Самсон в Кирове работал главным бухгалтером в Кировской областной больнице. Он опять женился. Его жену звали Белла, она была белорусской еврейкой. В середине 1950х у них родилась дочь Ольга. Старший сын Самсона Андрей жил то в семье матери, то в семье отца. Школу он окнчил в Кирове. Андрей оказался очень способным юношей и смог поступить учиться в один из институтов Академгородка (). Он получил диплом физика и остался работать в Академгородке. В 1970е годы Андрей эмигрировал в Канаду. Через несколько лет он смог оформить разрешение на въезд в Канаду отцу и его семье. Но самсон неожиданно умер, а его жена и дочь после его смерти уехали в Канаду. Макс работал в Кирове иненером на швейной фабрике. После окончания ссылки его семья осталась жить в Кирове. Их сын Александр окончил там школу, институт, потом работал преплдавателем в институте. Затем он переехал в Сенкт-Петербург (тогда Ленинград). Александр женат. Сейчас у него есть уже взрослая дочьи маленькая внучка. Он владелец какой-то фирмы по продаже недвижемости. Макс с женой в конце 1990х годв тоже переехал в Санкт-Петербург. Макс умер в 2002 году в возрасте 95 лет. Мы с женой жили в Кирове до 1958 года. Я работал экономистом в большой организации «Кирлес». А Ирену наш знакомый музыкант устроил работать костюмершей в театр. Мы снимали квартиру. С нами жил сын жены Михаил. После окончания ссылки мы вернулись в Таллинн, сначала жили у тещи. Так как я опять не имел права жить и работать в Таллинне, мне пришлось на 2 года поехать в Карелию (севернее Санкт-Петербурга). Там я работал в организации, которая заготавливала лес. Затем все нормализовалось.я вернулся в Таллинн, устроился на работу начальником отдела снабжения в организацию, которая поставляла и ремонтировала сельскохозяйственную технику. Там я проработал 30 лет. Мы с женой получили небольшую квартиру в центре города. Сын жены Михаил окончил институт и сейчас работает директором еврейской школы в Таллинне., той самой школы, которую я окончил. Ирена умерла в 1980 году.

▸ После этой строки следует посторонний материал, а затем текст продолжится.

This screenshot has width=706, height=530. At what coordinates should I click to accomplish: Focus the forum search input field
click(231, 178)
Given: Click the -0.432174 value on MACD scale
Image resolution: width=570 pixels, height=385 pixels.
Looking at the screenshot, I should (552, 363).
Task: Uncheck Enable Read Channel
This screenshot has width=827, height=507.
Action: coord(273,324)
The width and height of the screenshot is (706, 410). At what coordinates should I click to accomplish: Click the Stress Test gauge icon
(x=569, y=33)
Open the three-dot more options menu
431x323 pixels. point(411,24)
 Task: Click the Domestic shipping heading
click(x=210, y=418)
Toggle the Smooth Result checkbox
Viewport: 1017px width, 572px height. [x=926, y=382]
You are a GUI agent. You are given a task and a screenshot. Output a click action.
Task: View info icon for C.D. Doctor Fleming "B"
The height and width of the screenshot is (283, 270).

Через полтора года я женился. Моя вторая жена Стелла была в разводе. От первого брака у нее был уже взрослый сын. Сейчас у Стеллы, кроме сына, два взрослых внука. Я знал ее раньше, потому что с ее братьями я учился в еврейской школе. До войны Стелла окончила английский колледж, во время войны была в эвакуации в России. После войны ее семья вернулась в Таллинн, и, Стелла работала в милиции секретарем. В 1952 году во время антисемитской компании ее уволили из милиции. Потом Стелла много лет работала лаборантом в технической лаборатории.
Сейчас мы оба на пенсии, живем вдвоем, помогая друг другу и заботясь друг о друге. Мы члены еврейской общины Эстонии, участвуем, насколько нам позволяет здоровье, в проводимых в общине мероприятиях.
Я прожил долгую жизнь. Я не религиозен. Несмотря на это, и в детстве, и в зрелости, и в старости, я всегда знал и помнил, что я еврей. Всегда им себя ощущал. Во время антисемитских кампаний в СССР я находился в ссылке, поэтому меня не притесняли и не увольняли с работы. Я считаю, мне повезло.